Sheila Hicks’ Action Weaving
Miniature woven textiles at Davis & Langdale

OF HOMER’S MANY REFERENCES TO WEAVING, most of them have to do with working at the loom as one of women’s prescribed activities. That is what Hector had in mind when he ordered Andromache back to her loom and away from the concerns of men. Though there have been enough male weavers over the centuries to dispel the notion of weaving as a feminine craft, Hector’s bias continues to lurk in our cultural exaltation of paint over yarn, brushwork over needlework. It takes a man to be an action painter, some think.

Yet the most vigorous and innovative abstraction in New York this season was not painting at all. It was a series of miniature textiles by master weaver Sheila Hicks. “Minimes: Small Woven Works” presented 20 small — less than 10 inches high — irregular rectangular structures that testified to her early studio training as a painter. It was a stunning display on an intimate scale that proved the falsity of lingering uncertainty over the status of textile art.

hicks weaving
 

Born in Hastings, Nebraska, 1934, Ms. Hicks is Internationally known for her role in the so-called fiber revolution of the Sixties that sought to transform textiles into a three dimensional contender as an art form. She studied painting at Yale from 1954-59, immersing herself in Josef Albers’s color courses and absorbing a passion for the ordered relationship of hues. (She taught his approach, in Spanish, at the Universidad Católica in Santiago, Chile, during a Fulbright year there.) Before taking up permanent residence in Paris in 1964. she studied weaving techniques in Chile and Mexico.

Her textiles represent a sophisticated melding of textural originality, high craftsmanship and striking color play inherited from her Yale apprenticeship. Ms. Hicks speaks of her own explorations of color relations within a singular fiber piece as “Albers’s model with deviations.” Her work, in its entirely, builds on the strength of her early studio training while it navigates the terrain between art and design. Each one of these diminutive seductions are complete works of art in themselves, scaled to perfection and no less magnificent than her monumental commissions.

Ms. Hicks achieves a rare level of refinement using the simplest — almost primitive — means. Her first loom was nothing more than four short canvas stretchers fitted with a row of nails along the top and bottom to hold warp threads under tension. Her current frame, in use since the Sixties, looks much the same. Hand held and portable, it can be worked in the lap, like an embroidery hoop. Ms. Hicks has shuttled the weft back and forth with something as lo-tech as a cactus spine perforated like a needle.

A lively vocabulary of devices repeat in dynamic combination throughout her work: wrapped warp threads that create columnar breaks, under-and-over techniques common to basket weaving, an occasional addition of simple stitchery, petit-point, a rug-maker’s knotting techniques, and more. Ms. Hicks’s exceptional feeling for composition and artisanal repertory fuses cross-cultural traditions with modernity.

Ancient textile techniques combine with contemporary innovations, traditional materials with modern ones. The textural interaction of woven cotton, linen, wool, silk, stainless steel or bamboo monofilament create surface variations of remarkable subtlety and richness.
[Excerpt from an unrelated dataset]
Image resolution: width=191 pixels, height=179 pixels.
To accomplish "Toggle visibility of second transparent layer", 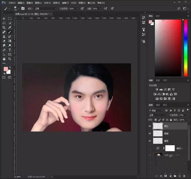I will pyautogui.click(x=150, y=133).
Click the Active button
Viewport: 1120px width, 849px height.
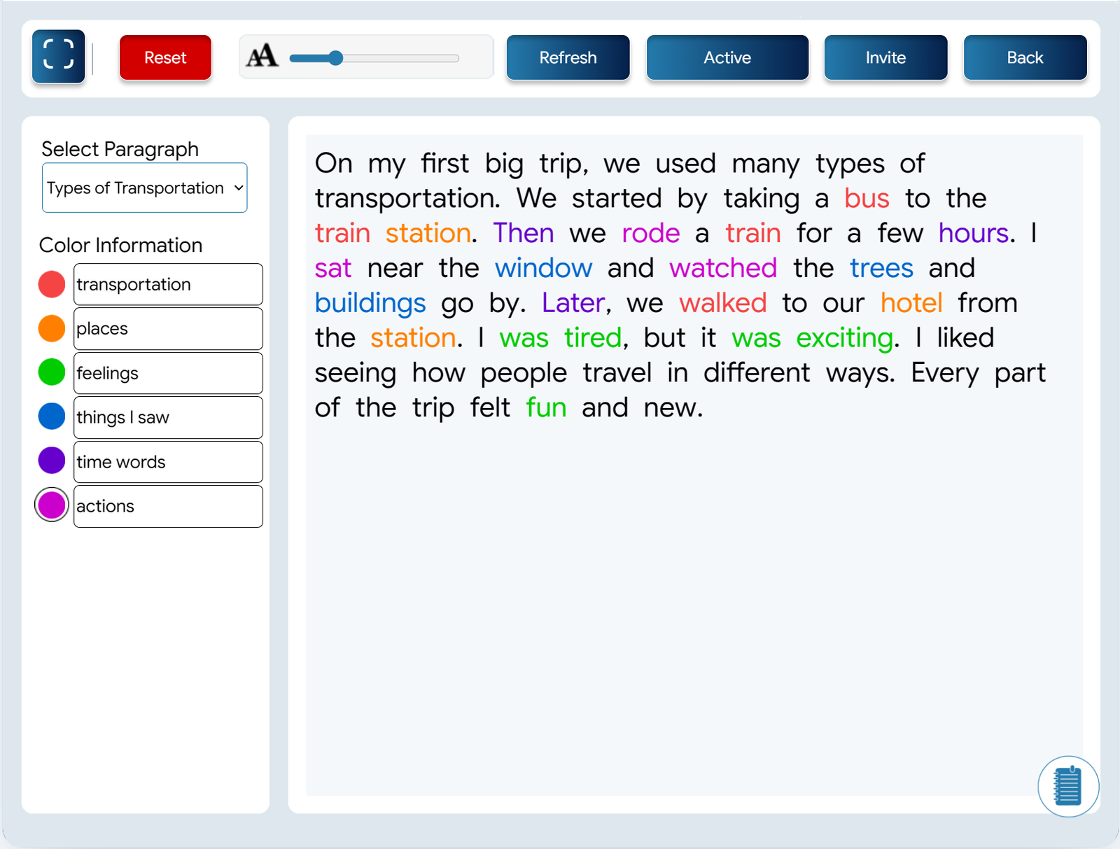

Tonal shifts among muted colors — ochres, siennas, umbers, russets, terra rosas, a whole palette of earthen tones — invite close examination.

An assertive movement of variegated blues, “Eccentric Barrage” underscores the dependence of the modernist grid on the warp and weft of weaving, among the first relics of civilized life. On reflection, our vaunted grid is simply the ancient structure of textiles on stilts. Five rectangular panels, each length diversified by shifting color notes and textural changes, rise to a lateral plateau by means of an ascending diagonal or extended twill effect. Silken flecks of red accent a composition constructed on tonal harmony between woven cotton and wool in blues and dark greens.

“Abbey in Seclusion,” a finely ordered arrangement of neutrals, ends in three falanges that introduce light and the illusion of motion into a serene composition. “Environs of Blaru” conveys intimations of landscape by the undulating curve of weft threads and the lovely accumulation of citron and persimmon zones that enliven what reads as the foreground. As in all her miniatures, combinations of thread weight and density, together with the material play of matte and sheen, create a sense of spatial depth that is the envy of any painter.

In a cultural climate in thrall to taxonomy, the question of whether Ms. Hicks creates art, craft or industrial design carries more weight than it should. With good reason, she has an aversion to questions about categorization: she chooses resonant titles that deflect attention from materials or construction methods.

Great mischief has been done by the Romantic distinction between art and craft. Whatever ambiguities exist in curatorial classifications, these are compelling works of great distilled power.

               

“Sheila Hicks: Minimes: Small Woven Works” at Davis & Langdale (231 East 60th Street, 212-838-0333).

This review appeared first in American Arts Quarterly, Winter, 2009.